Sol LeWitt, Wall Drawing #368: The wall is divided vertically into five equal parts. The center part is divided horizontally and vertically into four equal parts. Within each part are three-inch (7.5 cm) wide parallel bands of lines in four directions in four colors. In each of the other parts, three-inch (7.5 cm) bands of lines in one of the four directions. The bands are drawn in color and India ink washes. Red, yellow, blue, ink, India ink 3” (1982), via Art Observed
Spread across all three of Paula Cooper’s Chelsea spaces, the gallery has embarked on a major celebration of the work of Sol LeWitt, posing a series of exhibitions that explores the range of the artist’s conceptual oeuvre, both as a solo artist, and in his historical impact on the development and evolution of art in both the 2oth and 21st Century. Combining this diverse range of perspectives and interpretations of the artist’s work, the show is a fittingly nuanced exploration of an artist whose work continues to influence the progression of the field today, almost fifty years after his first exhibitions of work.
On view at 534 West 21st Street are a series of LeWitt’s Wall Drawings, his iconic works that allow a certain degree of creative divergence in the creation and exhibition of the pieces. Comparing the various results that stem from LeWitt’s almost uniform style of instruction (providing a series of steps and progressions to realize the piece), the works invariably underscore the participatory nature of their creation, as the varied decisions of their creators present an endless series of variations from exhibition to exhibition. Here, however, LeWitt’s pieces take on a striking investigation of the forms and materials in play, with one room presenting a more traditional wall drawing, executed with massive stripes of black, white, red, blue and yellow applied directly to the walls, while a work close by presents a series of fragmented styrofoam pieces in black and white. Split between the jagged, broken shapes of his styrofoam works, and the relentlessly hard-edged techniques of the other room, the show presents a body of work in constant evolution, varying based on process and form, in exchange with the materials themselves.
Sol LeWitt, Wall Drawing #368: The wall is divided vertically into five equal parts. The center part is divided horizontally and vertically into four equal parts. Within each part are three-inch (7.5 cm) wide parallel bands of lines in four directions in four colors. In each of the other parts, three-inch (7.5 cm) bands of lines in one of the four directions. The bands are drawn in color and India ink washes. Red, yellow, blue, ink, India ink 3” (1982), via Paula Cooper
LeWitt’s work was offered an additional wrinkle when placed in conversation with a body of new pieces by artist Liz Deschenes. Drawing on LeWitt’s photographic practice, which often saw the capturing and alteration of various images through simple geometric forms and uniform operations on varying topographic photographs, maps and signs, Deschenes explores these same geometric representations of space as a physical structure. Her sculptures, surrounded by a series of LeWitt’s photos, activate his forms in the gallery space itself, allowing an understanding of how the artistic operation can rupture the logic arrangement of a site, even as it is translated from a conceptual map or concept, into space itself. Deschenes’s work here paint LeWitt’s operations as something of a proposed concept, and pulls its conceptual tenants out from the page into the gallery itself.

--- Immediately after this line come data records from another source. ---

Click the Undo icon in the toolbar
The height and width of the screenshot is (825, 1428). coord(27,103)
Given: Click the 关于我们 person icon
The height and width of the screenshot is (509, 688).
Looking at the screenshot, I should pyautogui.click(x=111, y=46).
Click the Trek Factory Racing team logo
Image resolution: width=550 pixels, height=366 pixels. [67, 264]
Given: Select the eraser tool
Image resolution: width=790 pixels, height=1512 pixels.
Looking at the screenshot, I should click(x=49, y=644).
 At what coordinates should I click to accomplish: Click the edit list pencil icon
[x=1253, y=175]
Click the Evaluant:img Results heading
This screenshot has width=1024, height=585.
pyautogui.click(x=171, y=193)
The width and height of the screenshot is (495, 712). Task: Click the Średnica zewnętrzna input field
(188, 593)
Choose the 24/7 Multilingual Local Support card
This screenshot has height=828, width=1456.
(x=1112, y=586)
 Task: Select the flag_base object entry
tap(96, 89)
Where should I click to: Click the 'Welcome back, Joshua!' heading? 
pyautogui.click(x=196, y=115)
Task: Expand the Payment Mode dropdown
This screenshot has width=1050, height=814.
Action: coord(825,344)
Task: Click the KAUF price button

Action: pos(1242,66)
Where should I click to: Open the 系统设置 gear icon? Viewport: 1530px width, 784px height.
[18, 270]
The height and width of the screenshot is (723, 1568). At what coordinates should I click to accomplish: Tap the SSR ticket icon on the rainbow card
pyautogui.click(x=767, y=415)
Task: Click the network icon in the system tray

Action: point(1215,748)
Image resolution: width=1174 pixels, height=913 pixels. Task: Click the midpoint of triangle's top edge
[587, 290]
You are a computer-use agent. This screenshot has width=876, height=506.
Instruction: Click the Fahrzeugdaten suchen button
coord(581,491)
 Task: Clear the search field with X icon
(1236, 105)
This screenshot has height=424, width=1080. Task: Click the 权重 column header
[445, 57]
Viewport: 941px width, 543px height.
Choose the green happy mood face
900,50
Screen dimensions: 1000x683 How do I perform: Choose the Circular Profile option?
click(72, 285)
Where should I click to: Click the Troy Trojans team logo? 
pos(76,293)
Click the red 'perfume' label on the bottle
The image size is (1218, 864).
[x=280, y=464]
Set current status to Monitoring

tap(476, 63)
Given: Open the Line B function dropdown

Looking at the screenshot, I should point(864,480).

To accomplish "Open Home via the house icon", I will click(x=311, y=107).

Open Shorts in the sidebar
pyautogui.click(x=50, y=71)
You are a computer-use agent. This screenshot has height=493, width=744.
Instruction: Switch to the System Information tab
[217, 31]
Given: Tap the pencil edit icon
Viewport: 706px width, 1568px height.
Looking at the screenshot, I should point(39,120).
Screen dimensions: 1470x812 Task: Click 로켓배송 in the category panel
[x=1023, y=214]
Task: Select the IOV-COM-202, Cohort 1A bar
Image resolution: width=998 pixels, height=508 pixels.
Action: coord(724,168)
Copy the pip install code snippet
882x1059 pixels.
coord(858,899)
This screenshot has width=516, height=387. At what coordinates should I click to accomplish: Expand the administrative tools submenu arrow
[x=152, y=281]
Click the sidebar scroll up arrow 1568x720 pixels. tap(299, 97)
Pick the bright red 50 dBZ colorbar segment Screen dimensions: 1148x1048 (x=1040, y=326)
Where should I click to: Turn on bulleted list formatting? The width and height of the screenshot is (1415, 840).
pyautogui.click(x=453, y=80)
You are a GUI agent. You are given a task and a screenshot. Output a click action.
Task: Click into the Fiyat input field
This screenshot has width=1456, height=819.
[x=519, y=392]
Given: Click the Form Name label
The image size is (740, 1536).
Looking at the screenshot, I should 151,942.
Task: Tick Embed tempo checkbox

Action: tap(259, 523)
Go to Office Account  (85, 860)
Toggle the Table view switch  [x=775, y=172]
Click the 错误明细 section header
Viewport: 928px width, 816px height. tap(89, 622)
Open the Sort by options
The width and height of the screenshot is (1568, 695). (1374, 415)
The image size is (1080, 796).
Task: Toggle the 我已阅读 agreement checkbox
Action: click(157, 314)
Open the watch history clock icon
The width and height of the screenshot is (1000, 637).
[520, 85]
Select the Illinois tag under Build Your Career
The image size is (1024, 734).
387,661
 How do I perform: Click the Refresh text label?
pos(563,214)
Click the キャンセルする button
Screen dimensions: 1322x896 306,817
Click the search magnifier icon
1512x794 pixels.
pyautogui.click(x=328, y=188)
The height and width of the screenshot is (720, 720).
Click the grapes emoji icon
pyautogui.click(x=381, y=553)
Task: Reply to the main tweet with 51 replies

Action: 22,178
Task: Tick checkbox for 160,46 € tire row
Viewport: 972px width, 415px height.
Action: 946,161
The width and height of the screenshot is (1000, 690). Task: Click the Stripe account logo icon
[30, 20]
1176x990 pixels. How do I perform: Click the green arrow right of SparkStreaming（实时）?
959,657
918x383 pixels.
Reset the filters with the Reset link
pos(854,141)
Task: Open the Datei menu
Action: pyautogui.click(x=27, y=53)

Accompanying this pair of shows is 12 x 12 x 1 TO 2 x 2 x 6, a modular cube sculpture by the artist, on view in the gallery’s small window exhibition space at 529 West 21st Street. Gazing out into the street, the work feels like a fitting middle ground between Deschenes and LeWitt’s concepts of activated space, an object presenting its rigid logic to unaware passerby, yet held away from the viewer by a pane of glass. Held back from participation in the world outside, the work shows a certain clinical operation that LeWitt’s work helped to underline as a function of conceptual art, tracing broader practices within the gallery’s limits, while allowing the language future artists to push beyond them.
LeWitt’s work is on view at 534 W 21st Street through October 22nd. His show with Deschenes closed on October 8th.